(Pixel coordinate grounding data)
====
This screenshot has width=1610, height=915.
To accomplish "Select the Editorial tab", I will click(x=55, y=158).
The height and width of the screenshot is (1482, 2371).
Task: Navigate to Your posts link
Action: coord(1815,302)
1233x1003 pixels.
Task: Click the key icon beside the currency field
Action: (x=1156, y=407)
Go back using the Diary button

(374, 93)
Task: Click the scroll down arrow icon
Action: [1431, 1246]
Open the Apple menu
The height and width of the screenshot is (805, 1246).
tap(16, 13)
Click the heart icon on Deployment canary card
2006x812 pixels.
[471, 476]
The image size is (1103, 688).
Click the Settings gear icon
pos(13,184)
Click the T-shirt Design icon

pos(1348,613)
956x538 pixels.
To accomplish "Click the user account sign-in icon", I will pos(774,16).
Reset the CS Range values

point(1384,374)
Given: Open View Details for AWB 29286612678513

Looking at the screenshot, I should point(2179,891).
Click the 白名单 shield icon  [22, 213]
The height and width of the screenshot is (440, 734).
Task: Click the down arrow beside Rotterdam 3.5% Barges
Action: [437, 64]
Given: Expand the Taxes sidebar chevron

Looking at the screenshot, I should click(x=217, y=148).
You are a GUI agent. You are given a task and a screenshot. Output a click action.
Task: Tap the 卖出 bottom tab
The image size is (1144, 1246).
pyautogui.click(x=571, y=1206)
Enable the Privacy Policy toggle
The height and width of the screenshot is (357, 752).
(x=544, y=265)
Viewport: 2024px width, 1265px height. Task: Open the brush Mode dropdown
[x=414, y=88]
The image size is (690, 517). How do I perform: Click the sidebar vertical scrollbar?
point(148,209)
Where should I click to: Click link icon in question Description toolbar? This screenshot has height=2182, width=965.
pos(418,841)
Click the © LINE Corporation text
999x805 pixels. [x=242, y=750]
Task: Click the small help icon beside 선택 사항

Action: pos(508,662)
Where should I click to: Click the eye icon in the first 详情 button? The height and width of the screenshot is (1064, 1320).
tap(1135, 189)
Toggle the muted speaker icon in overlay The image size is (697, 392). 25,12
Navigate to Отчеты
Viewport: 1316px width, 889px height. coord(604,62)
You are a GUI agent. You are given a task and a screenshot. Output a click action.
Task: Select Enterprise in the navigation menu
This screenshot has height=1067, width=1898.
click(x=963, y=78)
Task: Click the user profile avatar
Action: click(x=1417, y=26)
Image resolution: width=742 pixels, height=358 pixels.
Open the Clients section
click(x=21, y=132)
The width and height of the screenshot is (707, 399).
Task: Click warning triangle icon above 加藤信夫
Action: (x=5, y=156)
====
**What this task involves**.
Please quote every record above exactly as it appears.

**Exercise response**.
This screenshot has width=1610, height=915.
To accomplish "Select the Editorial tab", I will click(x=55, y=158).
The height and width of the screenshot is (1482, 2371).
Task: Navigate to Your posts link
Action: coord(1815,302)
1233x1003 pixels.
Task: Click the key icon beside the currency field
Action: (x=1156, y=407)
Go back using the Diary button

(374, 93)
Task: Click the scroll down arrow icon
Action: [1431, 1246]
Open the Apple menu
The height and width of the screenshot is (805, 1246).
tap(16, 13)
Click the heart icon on Deployment canary card
2006x812 pixels.
[471, 476]
The image size is (1103, 688).
Click the Settings gear icon
pos(13,184)
Click the T-shirt Design icon

pos(1348,613)
956x538 pixels.
To accomplish "Click the user account sign-in icon", I will pos(774,16).
Reset the CS Range values

point(1384,374)
Given: Open View Details for AWB 29286612678513

Looking at the screenshot, I should point(2179,891).
Click the 白名单 shield icon  [22, 213]
The height and width of the screenshot is (440, 734).
Task: Click the down arrow beside Rotterdam 3.5% Barges
Action: [437, 64]
Given: Expand the Taxes sidebar chevron

Looking at the screenshot, I should click(x=217, y=148).
You are a GUI agent. You are given a task and a screenshot. Output a click action.
Task: Tap the 卖出 bottom tab
The image size is (1144, 1246).
pyautogui.click(x=571, y=1206)
Enable the Privacy Policy toggle
The height and width of the screenshot is (357, 752).
(x=544, y=265)
Viewport: 2024px width, 1265px height. Task: Open the brush Mode dropdown
[x=414, y=88]
The image size is (690, 517). How do I perform: Click the sidebar vertical scrollbar?
point(148,209)
Where should I click to: Click link icon in question Description toolbar? This screenshot has height=2182, width=965.
pos(418,841)
Click the © LINE Corporation text
999x805 pixels. [x=242, y=750]
Task: Click the small help icon beside 선택 사항

Action: pos(508,662)
Where should I click to: Click the eye icon in the first 详情 button? The height and width of the screenshot is (1064, 1320).
tap(1135, 189)
Toggle the muted speaker icon in overlay The image size is (697, 392). 25,12
Navigate to Отчеты
Viewport: 1316px width, 889px height. coord(604,62)
You are a GUI agent. You are given a task and a screenshot. Output a click action.
Task: Select Enterprise in the navigation menu
This screenshot has height=1067, width=1898.
click(x=963, y=78)
Task: Click the user profile avatar
Action: click(x=1417, y=26)
Image resolution: width=742 pixels, height=358 pixels.
Open the Clients section
click(x=21, y=132)
The width and height of the screenshot is (707, 399).
Task: Click warning triangle icon above 加藤信夫
Action: (x=5, y=156)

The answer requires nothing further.